From start to end, print the entire listing below exactly.
━━━━━━━━━━
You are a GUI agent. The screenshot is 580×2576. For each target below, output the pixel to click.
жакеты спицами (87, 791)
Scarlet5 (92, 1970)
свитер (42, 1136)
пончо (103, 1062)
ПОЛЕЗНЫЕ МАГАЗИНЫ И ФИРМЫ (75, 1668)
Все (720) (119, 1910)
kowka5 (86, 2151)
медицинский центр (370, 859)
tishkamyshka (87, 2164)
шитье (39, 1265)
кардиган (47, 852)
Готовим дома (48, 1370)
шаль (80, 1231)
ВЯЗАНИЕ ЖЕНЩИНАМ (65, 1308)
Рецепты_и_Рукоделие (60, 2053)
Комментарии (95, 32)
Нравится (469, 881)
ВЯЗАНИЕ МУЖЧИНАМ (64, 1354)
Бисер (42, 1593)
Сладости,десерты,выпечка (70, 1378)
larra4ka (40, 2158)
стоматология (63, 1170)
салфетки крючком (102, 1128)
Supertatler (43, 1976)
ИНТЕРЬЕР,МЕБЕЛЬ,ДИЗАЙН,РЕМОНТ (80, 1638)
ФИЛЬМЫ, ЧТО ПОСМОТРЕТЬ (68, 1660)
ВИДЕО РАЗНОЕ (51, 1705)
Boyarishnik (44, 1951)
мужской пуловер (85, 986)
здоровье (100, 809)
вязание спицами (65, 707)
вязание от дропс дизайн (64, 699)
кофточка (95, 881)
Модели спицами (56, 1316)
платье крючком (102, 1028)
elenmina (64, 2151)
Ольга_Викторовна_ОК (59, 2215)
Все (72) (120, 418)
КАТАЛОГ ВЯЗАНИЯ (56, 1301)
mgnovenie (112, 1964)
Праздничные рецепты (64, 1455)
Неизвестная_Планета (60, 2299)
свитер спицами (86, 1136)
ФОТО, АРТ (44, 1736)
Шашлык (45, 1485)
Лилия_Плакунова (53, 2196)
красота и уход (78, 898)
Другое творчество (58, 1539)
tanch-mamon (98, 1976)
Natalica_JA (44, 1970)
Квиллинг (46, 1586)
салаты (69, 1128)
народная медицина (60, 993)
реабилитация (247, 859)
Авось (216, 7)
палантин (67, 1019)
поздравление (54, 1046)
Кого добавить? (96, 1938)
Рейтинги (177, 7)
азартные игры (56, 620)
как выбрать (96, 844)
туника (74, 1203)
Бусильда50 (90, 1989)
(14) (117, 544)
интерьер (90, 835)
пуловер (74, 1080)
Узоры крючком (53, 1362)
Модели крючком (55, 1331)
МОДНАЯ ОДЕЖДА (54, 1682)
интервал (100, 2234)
━━━━━━━━━━
Solution to this exercise>
You are a GUI agent. The screenshot is 580×2576. For each target below, output the pixel to click.
жакеты спицами (87, 791)
Scarlet5 (92, 1970)
свитер (42, 1136)
пончо (103, 1062)
ПОЛЕЗНЫЕ МАГАЗИНЫ И ФИРМЫ (75, 1668)
Все (720) (119, 1910)
kowka5 (86, 2151)
медицинский центр (370, 859)
tishkamyshka (87, 2164)
шитье (39, 1265)
кардиган (47, 852)
Готовим дома (48, 1370)
шаль (80, 1231)
ВЯЗАНИЕ ЖЕНЩИНАМ (65, 1308)
Рецепты_и_Рукоделие (60, 2053)
Комментарии (95, 32)
Нравится (469, 881)
ВЯЗАНИЕ МУЖЧИНАМ (64, 1354)
Бисер (42, 1593)
Сладости,десерты,выпечка (70, 1378)
larra4ka (40, 2158)
стоматология (63, 1170)
салфетки крючком (102, 1128)
Supertatler (43, 1976)
ИНТЕРЬЕР,МЕБЕЛЬ,ДИЗАЙН,РЕМОНТ (80, 1638)
ФИЛЬМЫ, ЧТО ПОСМОТРЕТЬ (68, 1660)
ВИДЕО РАЗНОЕ (51, 1705)
Boyarishnik (44, 1951)
мужской пуловер (85, 986)
здоровье (100, 809)
вязание спицами (65, 707)
вязание от дропс дизайн (64, 699)
кофточка (95, 881)
Модели спицами (56, 1316)
платье крючком (102, 1028)
elenmina (64, 2151)
Ольга_Викторовна_ОК (59, 2215)
Все (72) (120, 418)
КАТАЛОГ ВЯЗАНИЯ (56, 1301)
mgnovenie (112, 1964)
Праздничные рецепты (64, 1455)
Неизвестная_Планета (60, 2299)
свитер спицами (86, 1136)
ФОТО, АРТ (44, 1736)
Шашлык (45, 1485)
Лилия_Плакунова (53, 2196)
красота и уход (78, 898)
Другое творчество (58, 1539)
tanch-mamon (98, 1976)
Natalica_JA (44, 1970)
Квиллинг (46, 1586)
салаты (69, 1128)
народная медицина (60, 993)
реабилитация (247, 859)
Авось (216, 7)
палантин (67, 1019)
поздравление (54, 1046)
Кого добавить? (96, 1938)
Рейтинги (177, 7)
азартные игры (56, 620)
как выбрать (96, 844)
туника (74, 1203)
Бусильда50 (90, 1989)
(14) (117, 544)
интерьер (90, 835)
пуловер (74, 1080)
Узоры крючком (53, 1362)
Модели крючком (55, 1331)
МОДНАЯ ОДЕЖДА (54, 1682)
интервал (100, 2234)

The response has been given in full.